• **PROBLEM**
Every line of the entries below that mentions "will" is to be copied out.

# # # # # # #

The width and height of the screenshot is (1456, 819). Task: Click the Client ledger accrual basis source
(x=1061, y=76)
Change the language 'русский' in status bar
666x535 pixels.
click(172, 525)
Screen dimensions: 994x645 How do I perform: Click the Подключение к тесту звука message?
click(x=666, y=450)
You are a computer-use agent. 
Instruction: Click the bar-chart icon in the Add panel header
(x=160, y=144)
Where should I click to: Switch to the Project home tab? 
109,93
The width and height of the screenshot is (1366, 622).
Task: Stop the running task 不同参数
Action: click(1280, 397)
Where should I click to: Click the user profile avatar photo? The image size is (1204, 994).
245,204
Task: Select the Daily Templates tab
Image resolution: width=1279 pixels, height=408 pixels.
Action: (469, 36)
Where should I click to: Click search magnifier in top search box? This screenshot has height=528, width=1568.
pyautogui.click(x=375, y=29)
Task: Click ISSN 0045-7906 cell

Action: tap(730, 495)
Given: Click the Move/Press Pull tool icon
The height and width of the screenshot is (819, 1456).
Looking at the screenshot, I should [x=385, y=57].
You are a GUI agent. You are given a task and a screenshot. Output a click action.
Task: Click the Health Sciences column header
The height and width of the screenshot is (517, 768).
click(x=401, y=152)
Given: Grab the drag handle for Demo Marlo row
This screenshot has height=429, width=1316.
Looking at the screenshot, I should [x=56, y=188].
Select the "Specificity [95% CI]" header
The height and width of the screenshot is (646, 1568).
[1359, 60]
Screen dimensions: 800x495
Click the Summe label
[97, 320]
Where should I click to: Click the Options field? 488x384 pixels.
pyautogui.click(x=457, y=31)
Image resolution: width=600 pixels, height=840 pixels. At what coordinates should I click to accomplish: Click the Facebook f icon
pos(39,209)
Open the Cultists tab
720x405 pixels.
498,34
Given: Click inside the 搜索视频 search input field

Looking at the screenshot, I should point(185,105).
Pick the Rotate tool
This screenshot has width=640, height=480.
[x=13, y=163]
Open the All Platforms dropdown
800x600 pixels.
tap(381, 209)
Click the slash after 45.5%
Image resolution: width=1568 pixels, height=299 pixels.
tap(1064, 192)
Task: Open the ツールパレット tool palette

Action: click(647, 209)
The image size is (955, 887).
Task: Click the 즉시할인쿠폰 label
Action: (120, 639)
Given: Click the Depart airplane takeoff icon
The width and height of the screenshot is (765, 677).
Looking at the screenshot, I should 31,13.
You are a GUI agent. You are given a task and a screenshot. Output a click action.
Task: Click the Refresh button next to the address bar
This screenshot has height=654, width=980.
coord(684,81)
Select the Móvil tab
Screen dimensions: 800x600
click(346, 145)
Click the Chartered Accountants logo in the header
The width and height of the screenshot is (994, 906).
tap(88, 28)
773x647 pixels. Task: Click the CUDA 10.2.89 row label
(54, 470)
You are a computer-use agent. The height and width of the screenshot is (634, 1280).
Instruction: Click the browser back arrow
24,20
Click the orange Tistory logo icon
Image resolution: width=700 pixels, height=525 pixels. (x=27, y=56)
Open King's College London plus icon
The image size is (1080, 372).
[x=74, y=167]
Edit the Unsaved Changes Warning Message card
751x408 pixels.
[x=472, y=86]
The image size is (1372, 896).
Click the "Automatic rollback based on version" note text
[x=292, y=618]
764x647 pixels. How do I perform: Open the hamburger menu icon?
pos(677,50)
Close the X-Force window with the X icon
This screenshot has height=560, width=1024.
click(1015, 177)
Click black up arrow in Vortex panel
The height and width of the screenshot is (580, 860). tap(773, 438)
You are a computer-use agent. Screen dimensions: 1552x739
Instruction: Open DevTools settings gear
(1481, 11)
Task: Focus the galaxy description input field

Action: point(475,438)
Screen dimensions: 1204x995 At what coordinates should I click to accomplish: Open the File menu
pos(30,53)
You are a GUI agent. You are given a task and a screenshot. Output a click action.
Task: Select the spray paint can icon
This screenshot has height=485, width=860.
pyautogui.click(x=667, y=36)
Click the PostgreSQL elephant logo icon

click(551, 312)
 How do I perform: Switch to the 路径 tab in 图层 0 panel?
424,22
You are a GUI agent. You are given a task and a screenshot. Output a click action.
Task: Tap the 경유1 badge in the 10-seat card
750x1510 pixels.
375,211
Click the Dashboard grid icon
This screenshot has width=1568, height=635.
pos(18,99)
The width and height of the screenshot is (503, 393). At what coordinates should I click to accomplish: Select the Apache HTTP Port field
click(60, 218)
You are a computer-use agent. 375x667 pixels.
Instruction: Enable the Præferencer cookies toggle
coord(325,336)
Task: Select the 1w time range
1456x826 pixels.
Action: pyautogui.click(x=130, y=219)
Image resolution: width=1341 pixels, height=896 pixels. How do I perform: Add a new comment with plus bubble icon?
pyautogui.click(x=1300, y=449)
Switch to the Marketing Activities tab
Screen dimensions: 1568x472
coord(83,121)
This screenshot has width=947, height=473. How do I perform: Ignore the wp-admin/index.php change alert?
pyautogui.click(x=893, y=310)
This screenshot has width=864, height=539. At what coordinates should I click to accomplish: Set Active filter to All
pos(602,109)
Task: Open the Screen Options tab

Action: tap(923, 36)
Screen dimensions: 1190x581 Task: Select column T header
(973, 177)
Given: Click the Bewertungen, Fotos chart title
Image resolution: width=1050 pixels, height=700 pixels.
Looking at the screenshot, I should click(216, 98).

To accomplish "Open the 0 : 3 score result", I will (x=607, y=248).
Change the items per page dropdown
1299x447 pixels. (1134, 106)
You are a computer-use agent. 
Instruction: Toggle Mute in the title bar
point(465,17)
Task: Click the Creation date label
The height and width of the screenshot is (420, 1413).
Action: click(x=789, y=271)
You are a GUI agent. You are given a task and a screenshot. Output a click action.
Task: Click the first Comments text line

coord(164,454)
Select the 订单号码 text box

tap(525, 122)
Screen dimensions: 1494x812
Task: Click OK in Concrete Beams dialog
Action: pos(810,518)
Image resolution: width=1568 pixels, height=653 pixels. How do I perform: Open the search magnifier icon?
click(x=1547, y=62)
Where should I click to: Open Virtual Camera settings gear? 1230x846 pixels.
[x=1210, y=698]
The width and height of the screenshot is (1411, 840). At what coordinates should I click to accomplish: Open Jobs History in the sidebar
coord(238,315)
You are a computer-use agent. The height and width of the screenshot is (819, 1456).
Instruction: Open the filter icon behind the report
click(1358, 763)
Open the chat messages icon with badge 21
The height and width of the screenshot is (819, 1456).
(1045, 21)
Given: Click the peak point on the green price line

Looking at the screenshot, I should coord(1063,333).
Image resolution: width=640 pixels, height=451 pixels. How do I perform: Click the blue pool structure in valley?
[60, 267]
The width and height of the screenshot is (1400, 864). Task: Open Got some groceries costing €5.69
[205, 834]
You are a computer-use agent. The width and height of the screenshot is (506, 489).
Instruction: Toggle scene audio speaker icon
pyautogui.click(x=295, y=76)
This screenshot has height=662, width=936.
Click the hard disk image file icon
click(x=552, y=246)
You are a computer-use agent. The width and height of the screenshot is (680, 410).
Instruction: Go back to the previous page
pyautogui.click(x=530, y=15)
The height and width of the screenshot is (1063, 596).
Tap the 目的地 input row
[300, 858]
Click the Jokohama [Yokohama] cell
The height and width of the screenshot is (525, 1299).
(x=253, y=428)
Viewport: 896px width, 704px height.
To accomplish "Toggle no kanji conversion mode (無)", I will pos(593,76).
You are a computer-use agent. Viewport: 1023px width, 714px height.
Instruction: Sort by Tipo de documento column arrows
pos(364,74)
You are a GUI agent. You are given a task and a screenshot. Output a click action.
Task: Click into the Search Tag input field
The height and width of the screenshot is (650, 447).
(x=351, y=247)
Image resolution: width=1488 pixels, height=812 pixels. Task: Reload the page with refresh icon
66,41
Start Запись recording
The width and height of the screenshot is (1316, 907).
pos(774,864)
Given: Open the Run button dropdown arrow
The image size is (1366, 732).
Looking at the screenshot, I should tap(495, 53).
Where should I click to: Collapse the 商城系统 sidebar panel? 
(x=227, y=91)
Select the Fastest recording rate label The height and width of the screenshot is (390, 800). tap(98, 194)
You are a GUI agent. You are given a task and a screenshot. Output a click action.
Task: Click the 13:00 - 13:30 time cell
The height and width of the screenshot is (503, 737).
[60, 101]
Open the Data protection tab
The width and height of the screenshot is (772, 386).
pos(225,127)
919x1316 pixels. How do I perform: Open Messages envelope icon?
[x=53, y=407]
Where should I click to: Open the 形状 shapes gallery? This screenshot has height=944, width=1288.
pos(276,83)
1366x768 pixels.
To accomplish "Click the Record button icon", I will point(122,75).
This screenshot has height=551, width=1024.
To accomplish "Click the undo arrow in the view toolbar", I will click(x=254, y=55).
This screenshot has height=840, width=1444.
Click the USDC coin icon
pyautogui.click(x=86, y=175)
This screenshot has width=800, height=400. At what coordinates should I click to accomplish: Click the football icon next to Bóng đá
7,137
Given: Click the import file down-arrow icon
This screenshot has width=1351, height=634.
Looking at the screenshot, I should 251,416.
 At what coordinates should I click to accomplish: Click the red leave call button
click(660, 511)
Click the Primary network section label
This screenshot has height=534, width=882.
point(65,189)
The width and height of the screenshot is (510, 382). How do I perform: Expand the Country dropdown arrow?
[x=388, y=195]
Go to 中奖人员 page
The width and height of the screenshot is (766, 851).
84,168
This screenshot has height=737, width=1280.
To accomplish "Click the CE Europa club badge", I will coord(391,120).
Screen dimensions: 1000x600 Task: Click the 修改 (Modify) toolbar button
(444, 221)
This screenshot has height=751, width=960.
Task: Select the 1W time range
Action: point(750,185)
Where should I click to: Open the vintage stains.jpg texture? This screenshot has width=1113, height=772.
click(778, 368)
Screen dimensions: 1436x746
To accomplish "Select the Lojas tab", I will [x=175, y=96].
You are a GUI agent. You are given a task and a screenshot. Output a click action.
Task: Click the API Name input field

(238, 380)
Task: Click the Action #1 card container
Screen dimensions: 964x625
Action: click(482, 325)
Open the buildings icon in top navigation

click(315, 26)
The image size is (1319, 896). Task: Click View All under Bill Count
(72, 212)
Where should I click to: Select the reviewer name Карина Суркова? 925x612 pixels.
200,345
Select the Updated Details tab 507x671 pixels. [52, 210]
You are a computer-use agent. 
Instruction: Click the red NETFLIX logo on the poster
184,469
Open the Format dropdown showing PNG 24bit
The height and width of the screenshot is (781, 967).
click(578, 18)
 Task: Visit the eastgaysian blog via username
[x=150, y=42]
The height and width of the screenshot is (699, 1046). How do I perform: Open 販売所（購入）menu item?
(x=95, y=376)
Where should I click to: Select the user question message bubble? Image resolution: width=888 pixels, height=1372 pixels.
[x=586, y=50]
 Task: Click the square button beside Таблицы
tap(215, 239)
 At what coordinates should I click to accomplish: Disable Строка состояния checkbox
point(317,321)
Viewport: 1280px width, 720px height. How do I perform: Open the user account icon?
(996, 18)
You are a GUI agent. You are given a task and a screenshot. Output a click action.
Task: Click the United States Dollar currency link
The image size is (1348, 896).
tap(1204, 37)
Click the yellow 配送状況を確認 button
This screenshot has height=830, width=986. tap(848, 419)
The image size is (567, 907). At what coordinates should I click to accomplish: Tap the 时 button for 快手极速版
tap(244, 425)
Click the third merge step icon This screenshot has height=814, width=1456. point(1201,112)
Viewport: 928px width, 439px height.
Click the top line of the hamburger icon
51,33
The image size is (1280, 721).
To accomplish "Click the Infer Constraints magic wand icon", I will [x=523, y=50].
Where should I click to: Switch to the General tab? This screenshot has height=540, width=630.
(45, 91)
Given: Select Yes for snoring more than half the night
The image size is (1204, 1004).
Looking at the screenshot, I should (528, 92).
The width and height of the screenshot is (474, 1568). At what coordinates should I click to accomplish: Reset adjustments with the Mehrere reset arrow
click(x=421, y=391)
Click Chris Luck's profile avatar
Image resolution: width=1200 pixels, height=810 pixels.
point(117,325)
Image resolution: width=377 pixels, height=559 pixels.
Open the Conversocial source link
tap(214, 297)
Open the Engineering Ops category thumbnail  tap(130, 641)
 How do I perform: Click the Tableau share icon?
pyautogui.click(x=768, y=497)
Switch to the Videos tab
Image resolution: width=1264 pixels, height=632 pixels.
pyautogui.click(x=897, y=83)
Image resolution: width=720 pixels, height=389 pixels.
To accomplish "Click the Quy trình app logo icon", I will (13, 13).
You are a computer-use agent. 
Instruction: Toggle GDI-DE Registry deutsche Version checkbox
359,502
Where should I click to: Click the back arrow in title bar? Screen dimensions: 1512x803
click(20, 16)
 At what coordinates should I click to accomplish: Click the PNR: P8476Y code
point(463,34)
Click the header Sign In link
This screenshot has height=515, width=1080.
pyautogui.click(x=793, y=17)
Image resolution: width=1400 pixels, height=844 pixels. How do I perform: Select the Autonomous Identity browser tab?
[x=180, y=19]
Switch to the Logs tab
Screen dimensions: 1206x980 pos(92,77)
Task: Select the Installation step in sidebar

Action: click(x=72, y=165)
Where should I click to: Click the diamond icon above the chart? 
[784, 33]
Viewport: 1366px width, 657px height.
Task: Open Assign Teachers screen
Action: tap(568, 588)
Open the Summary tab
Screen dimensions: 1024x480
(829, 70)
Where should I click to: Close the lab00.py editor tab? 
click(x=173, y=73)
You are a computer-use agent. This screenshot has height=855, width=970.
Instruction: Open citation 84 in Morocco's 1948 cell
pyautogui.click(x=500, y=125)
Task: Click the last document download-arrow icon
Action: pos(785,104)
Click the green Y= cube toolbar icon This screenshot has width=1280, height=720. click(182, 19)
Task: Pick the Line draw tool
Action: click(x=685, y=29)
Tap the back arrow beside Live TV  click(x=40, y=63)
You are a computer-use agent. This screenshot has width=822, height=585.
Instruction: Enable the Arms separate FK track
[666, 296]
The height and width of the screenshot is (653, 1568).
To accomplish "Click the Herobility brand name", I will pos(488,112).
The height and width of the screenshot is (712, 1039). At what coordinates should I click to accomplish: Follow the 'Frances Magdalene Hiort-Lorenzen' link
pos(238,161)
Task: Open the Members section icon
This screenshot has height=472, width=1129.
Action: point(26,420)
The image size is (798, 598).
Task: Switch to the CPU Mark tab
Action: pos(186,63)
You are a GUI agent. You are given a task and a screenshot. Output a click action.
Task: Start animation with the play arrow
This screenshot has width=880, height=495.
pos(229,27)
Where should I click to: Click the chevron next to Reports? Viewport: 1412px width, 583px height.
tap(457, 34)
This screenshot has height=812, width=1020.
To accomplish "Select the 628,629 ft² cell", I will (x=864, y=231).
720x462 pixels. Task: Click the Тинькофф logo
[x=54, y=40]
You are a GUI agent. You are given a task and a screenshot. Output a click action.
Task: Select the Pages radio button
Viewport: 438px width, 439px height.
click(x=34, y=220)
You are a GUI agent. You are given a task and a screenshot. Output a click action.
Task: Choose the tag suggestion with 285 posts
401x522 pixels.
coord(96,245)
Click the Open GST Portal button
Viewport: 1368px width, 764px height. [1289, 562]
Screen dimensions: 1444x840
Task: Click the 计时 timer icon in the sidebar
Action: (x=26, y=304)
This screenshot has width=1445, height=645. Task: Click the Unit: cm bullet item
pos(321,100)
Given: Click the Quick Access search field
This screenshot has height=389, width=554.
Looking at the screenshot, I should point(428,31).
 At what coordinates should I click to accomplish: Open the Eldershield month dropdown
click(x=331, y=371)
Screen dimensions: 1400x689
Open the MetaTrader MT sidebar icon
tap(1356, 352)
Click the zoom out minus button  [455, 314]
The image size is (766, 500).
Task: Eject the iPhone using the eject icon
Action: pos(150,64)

# # # # # # #

• **SOLVED PROBLEM**
To accomplish "Open the 0 : 3 score result", I will (x=607, y=248).
To accomplish "Toggle no kanji conversion mode (無)", I will pos(593,76).
To accomplish "Click the Record button icon", I will point(122,75).
To accomplish "Click the undo arrow in the view toolbar", I will click(x=254, y=55).
To accomplish "Click the CE Europa club badge", I will coord(391,120).
To accomplish "Select the Lojas tab", I will [x=175, y=96].
To accomplish "Click the Infer Constraints magic wand icon", I will [x=523, y=50].
To accomplish "Click the Quy trình app logo icon", I will (13, 13).
To accomplish "Click the Herobility brand name", I will pos(488,112).
To accomplish "Select the 628,629 ft² cell", I will (x=864, y=231).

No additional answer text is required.